Stored items
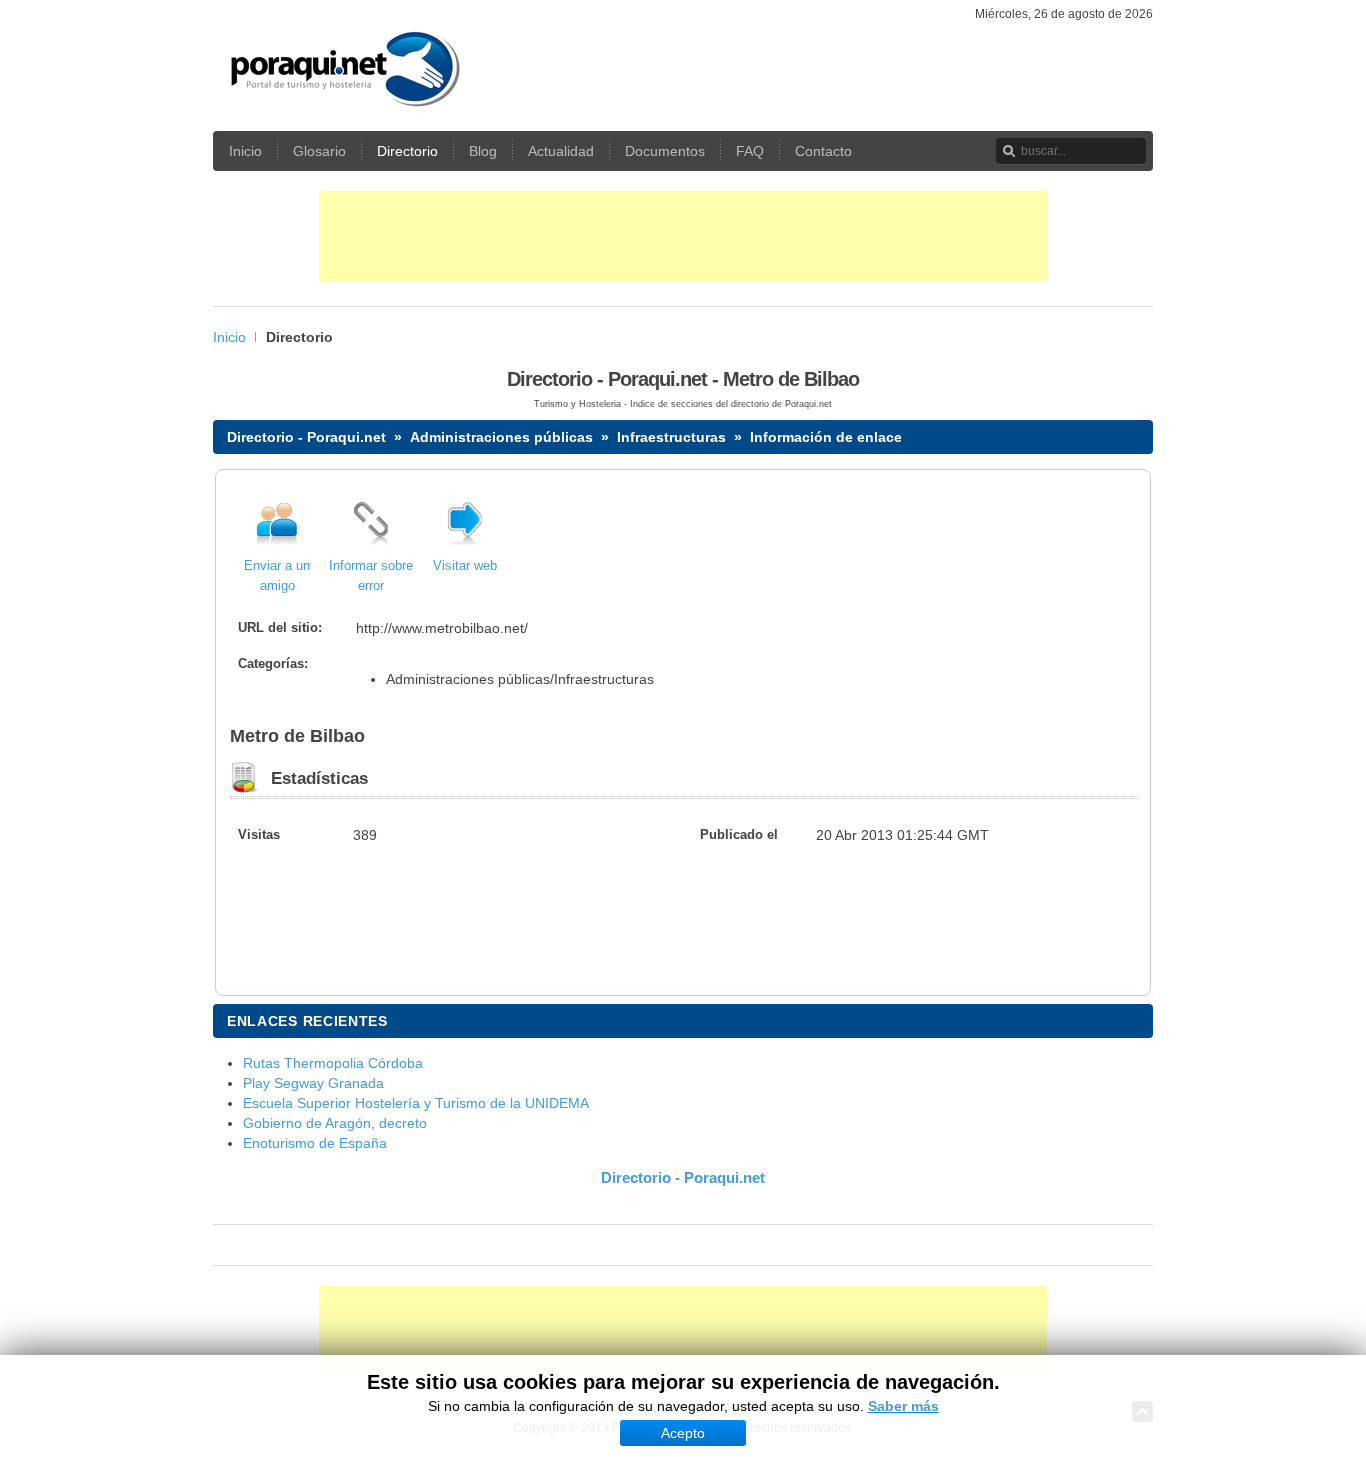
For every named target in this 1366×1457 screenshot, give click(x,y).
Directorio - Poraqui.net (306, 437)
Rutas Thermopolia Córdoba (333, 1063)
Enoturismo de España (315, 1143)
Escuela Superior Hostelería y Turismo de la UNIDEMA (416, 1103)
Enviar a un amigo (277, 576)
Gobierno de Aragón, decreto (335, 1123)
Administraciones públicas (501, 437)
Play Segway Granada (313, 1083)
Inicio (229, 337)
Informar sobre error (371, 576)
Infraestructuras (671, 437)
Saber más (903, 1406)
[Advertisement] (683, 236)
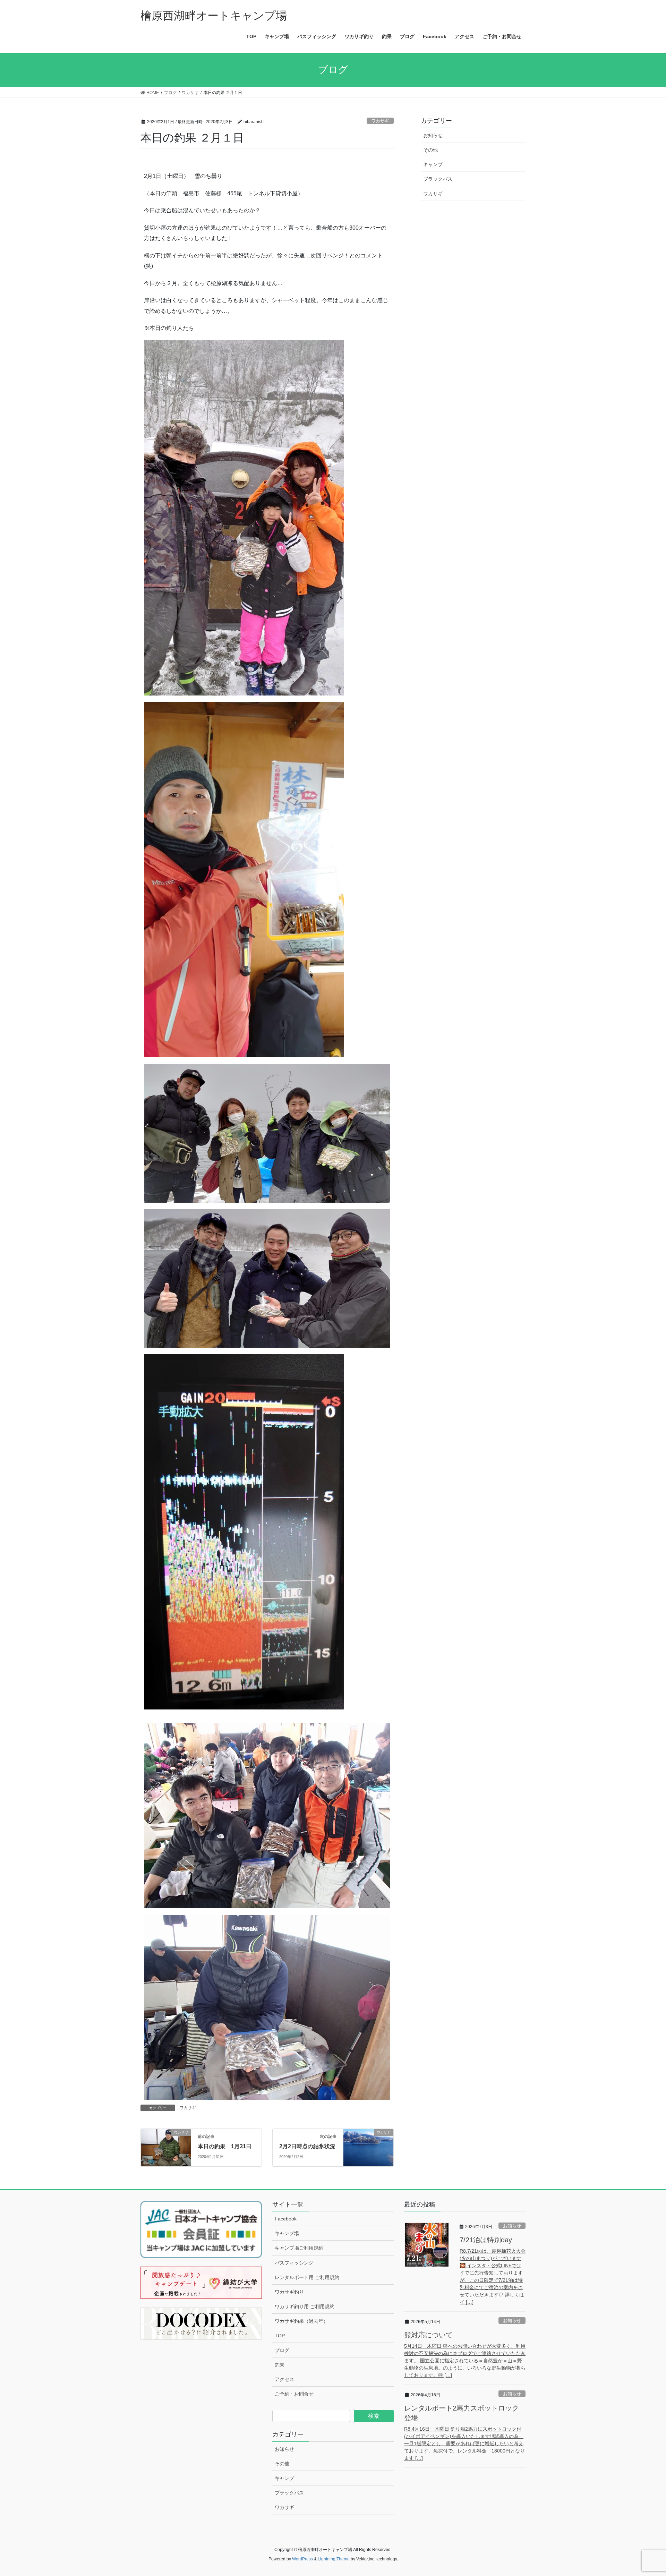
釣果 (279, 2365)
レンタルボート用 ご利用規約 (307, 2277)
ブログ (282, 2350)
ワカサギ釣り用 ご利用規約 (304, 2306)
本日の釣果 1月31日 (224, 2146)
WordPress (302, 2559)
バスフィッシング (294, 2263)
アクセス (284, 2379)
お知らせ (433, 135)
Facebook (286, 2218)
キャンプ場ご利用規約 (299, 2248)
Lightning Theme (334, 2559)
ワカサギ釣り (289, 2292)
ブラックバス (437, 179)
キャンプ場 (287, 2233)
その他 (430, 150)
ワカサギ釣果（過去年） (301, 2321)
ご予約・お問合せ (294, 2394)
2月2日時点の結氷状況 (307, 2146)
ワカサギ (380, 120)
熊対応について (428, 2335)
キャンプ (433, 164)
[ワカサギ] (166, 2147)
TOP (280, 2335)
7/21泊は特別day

* * *

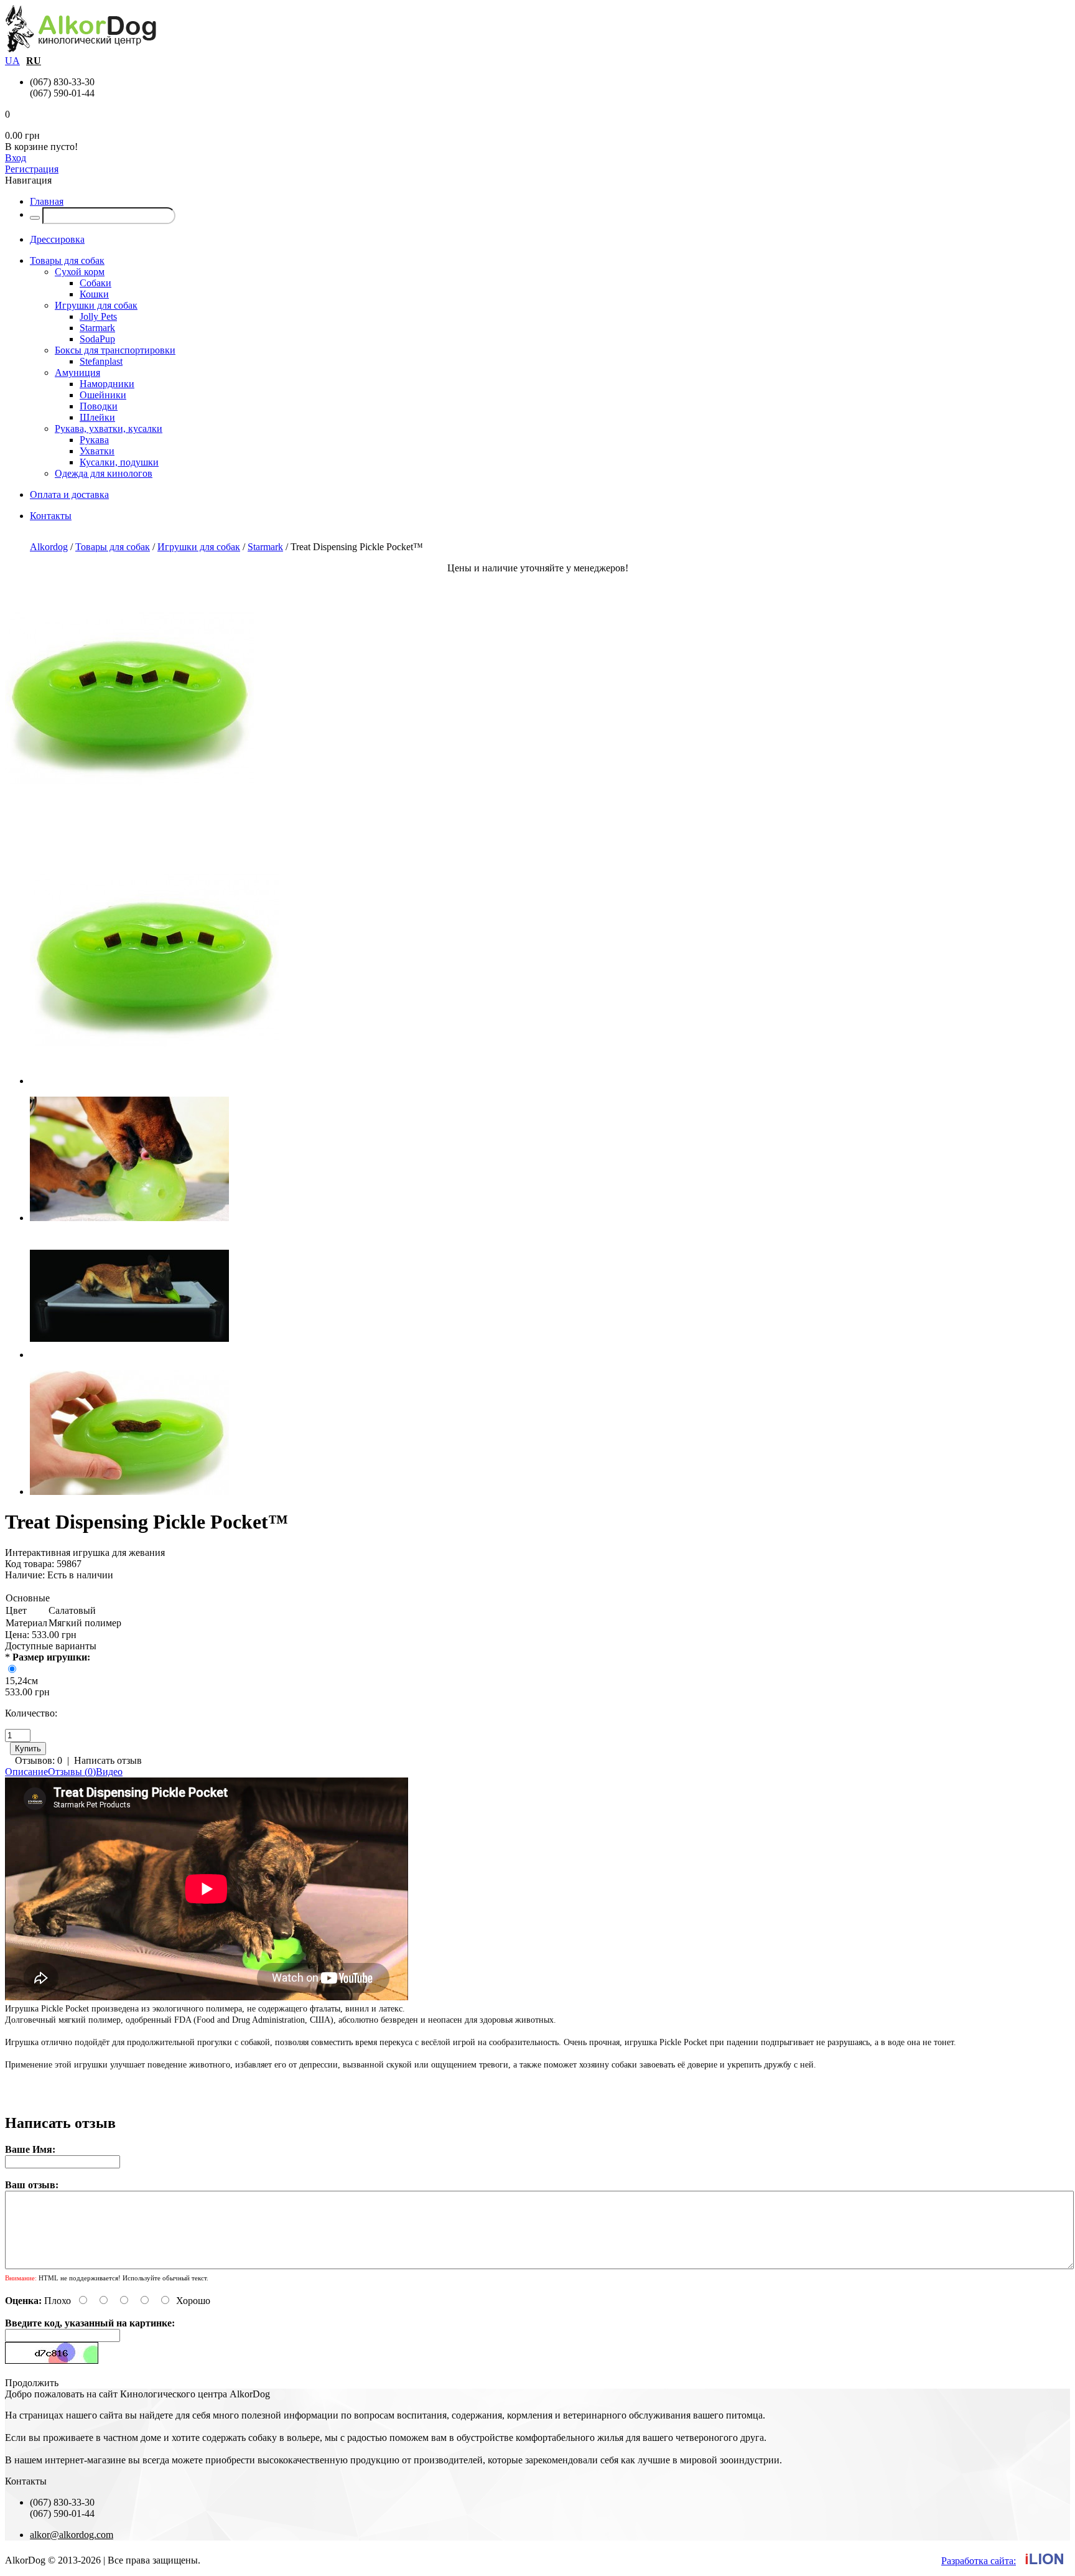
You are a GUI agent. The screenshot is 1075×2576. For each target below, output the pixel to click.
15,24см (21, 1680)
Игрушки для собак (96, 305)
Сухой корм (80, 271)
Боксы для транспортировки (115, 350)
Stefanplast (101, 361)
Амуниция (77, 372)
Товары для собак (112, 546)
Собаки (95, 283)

▶ _What to do_: Now transcribe the lines above exactly, starting at the line containing "For every named" and ending at the line containing "キャンプ場ご利用規約 (299, 2248)", both lines included, pictures excluded.

▶ _Reply_:
For every named target in this 1366×1457 screenshot, give click(x,y).
Directorio - Poraqui.net (306, 437)
Rutas Thermopolia Córdoba (333, 1063)
Enoturismo de España (315, 1143)
Escuela Superior Hostelería y Turismo de la UNIDEMA (416, 1103)
Enviar a un amigo (277, 576)
Gobierno de Aragón, decreto (335, 1123)
Administraciones públicas (501, 437)
Play Segway Granada (313, 1083)
Inicio (229, 337)
Informar sobre error (371, 576)
Infraestructuras (671, 437)
Saber más (903, 1406)
[Advertisement] (683, 236)
釣果 (279, 2365)
レンタルボート用 ご利用規約 (307, 2277)
ブログ (282, 2350)
ワカサギ釣り用 ご利用規約 (304, 2306)
本日の釣果 1月31日 (224, 2146)
WordPress (302, 2559)
バスフィッシング (294, 2263)
アクセス (284, 2379)
お知らせ (433, 135)
Facebook (286, 2218)
キャンプ場ご利用規約 (299, 2248)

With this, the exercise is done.